Police State America – Yes

This is a question that I have been researching, writing and talking about for a number of years now. In virtually all of my conversations, the question is followed by a look inquiring if I might be in need of the men with the one size fits all jacket. But then after the shock of the question wears off and the brain starts actually working on the topic, the look changes from one of questioning my sanity to one of dismay and sometimes fear. Because there is example upon example of the United States being, in fact, a police state.

Growing up within the Jewish community, WWII and particularly the Holocaust was on my study list as a child. I remember watching those old WWII movies like Casablanca, To Be Or Not To Be or any other film that depicted Germany during that time. Remember the chill that would go up your spine when the cops asked the hero, “May I see your papers please?” You just knew the good guy was in trouble.

In 21st century America the line is different but it sends shivers up my spine the same way. Now they ask if one has any ID. Much softer way to say the same thing don’t you think? And this is the first thing a law enforcement officer asks when an individual is stopped. And many of them tend to get a bit testy when you don’t jump when told. Many people have been detained for having the audacity to ask why they have been stopped before complying with the order to present ID.

Most people in the United States think that the police are duty-bound to protect the people. It’s a good thought but not even close to the facts. In the Supreme Court Case Warren v. District of Columbia, 444 A.2d 1 (D.C. Ct. of Ap., 1981), the court ruled that police do NOT have a legal obligation to protect the citizens. If the police are negligent in responding to a call and someone dies, the family does not have the right to sue. Many local jurisdictions have their own special statutes to prevent state agents from being held accountable for their actions. Such as California’s Government Code, Sections 821, 845, and 846 which state, in part: “Neither a public entity or a public employee [may be sued] for failure to provide adequate police protection or service, failure to prevent the commission of crimes and failure to apprehend criminals…”

People put money into the things that are important to them. Some people use large parts of their budget on clothes for example. Having a certain look is highly important to them. Some folks put their money into their cars, or their homes or what have you. What ever is of a higher priority for them. When I was doing my radio show, I took a look at the budgets of the Seattle Police Department and NYPD. What I found was the budget for the traffic division was $12M more than the SVU and violent crimes division COMBINED in Seattle, with similar numbers although higher for NYPD. Where do you think their priorities lay? In protecting the individual from harm or raising revenue for the State?

The United States has the highest incarceration of all industrialized countries including China and Iran and other dictatorship countries. According to DOJ stats from 2009, 2,284,913 were incarcerated. Over 60% of them WERE NON VIOLENT! We put people in prison and jail for not harming anyone through force or fraud. These people might have smoked a joint. Or filled out paperwork wrong, or any one of thousands of things that are now against the law. That’s a pretty good definition of a police state if you ask me.

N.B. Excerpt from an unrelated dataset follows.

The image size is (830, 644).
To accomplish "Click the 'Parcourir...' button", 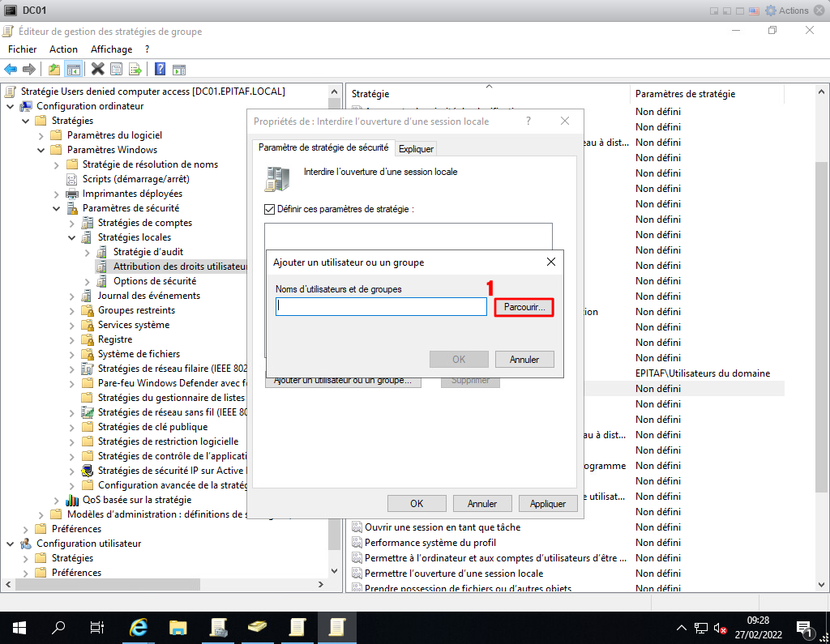I will pos(524,307).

I did a show one time where we read down the Bill of Rights one by one and in their entirety. Only the 3rd Amendment which prevents the government from quartering soldiers in private homes is not violated on a daily basis by our government. This above all tells me that we are indeed in a police state.

A simple google search can start anyone down the path to find out what our government is doing to Freedom and Liberty in the United States. It’s really sad actually.